Não se compreenderia que a sociedade declarada falida viesse a conseguir a homologação de um favorável acordo com os credores, recuperando disponibilidade sobre os seus bens e livre gestão de negocios - ou a ser reabilitada passados cinco anos - quando na sua actividade anterior violou interesses penalmente protegidos, desviando quantias oportunamente deduzidas dos salários dos seus trabalhadores destinadas à segurança social.
Dai que a arguida C........... Lda tenha que ser considerada autora de um crime de abuso de confiança em relação à segurança social, p. p. pelas disposições conjugadas dos artigos pelos artigos 14º n.º 1, 26º e 30º do Código Penal e 27º B e 12º do Decreto-Lei n.º 20-A/90, de 15.1 (RJIFNA), com a redacção que lhe foi dada pelo Decreto-Lei nº 394/93, de 24.11 e Decreto-Lei n.º 140/95, de 14.6.
A conduta da arguida era ai punível com pena de multa de 20 a 1000 dias e a cada dia de multa correspondia uma quantia de € 24,94 até € 2.493,99.
No momento da prática dos delitos eram estas as normas aplicáveis.
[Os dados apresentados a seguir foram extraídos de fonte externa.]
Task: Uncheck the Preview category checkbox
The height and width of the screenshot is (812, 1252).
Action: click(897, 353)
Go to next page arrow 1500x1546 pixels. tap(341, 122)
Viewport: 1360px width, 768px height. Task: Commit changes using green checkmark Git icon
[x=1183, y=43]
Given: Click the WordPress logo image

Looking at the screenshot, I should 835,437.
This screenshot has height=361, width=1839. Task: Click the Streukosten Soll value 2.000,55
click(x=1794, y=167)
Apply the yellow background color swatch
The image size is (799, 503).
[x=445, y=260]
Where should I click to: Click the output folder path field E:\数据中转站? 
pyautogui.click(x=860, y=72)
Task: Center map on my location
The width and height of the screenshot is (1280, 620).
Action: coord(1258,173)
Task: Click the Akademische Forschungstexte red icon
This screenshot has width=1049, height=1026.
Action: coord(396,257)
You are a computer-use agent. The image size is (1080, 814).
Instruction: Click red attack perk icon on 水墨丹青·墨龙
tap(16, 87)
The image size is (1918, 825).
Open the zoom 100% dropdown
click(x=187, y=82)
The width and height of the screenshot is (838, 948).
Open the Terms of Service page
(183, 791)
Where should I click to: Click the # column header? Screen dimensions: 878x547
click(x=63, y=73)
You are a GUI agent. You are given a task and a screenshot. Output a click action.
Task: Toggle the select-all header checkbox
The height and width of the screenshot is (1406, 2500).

Este regime foi revogado pelo artigo 2º, alínea b) da Lei n.º 15/2001, de 5 de Junho, o qual passou a estatuir, no correspondente preceito incriminatório do artigo 105º, n.º 5, a medida abstracta de 240 a 1200 dias.
Resulta manifesto que o anterior regime não pode deixar de ser concretamente mais favorável para a arguida, de acordo com o preceituado no art.º 2, nº 4 do Cód. Penal. É que quer o limite mínimo quer o máximo da moldura penal eram inferiores, sendo os mesmos os critérios de determinação da pena concreta - situação económica do condenado, seus encargos e artigo 71º, nº 2 do Cód. Penal, designadamente o grau de ilicitude e prejuízo causado pela actuação sob censura.
Ponderados tais aspectos, considerando por um lado a situação de falência da arguida e o avultado prejuízo causado pela sua actividade à Segurança Social por outro, entende-se adequada a pena de 200 (duzentos dias) de multa, à razão diária de 40 euros.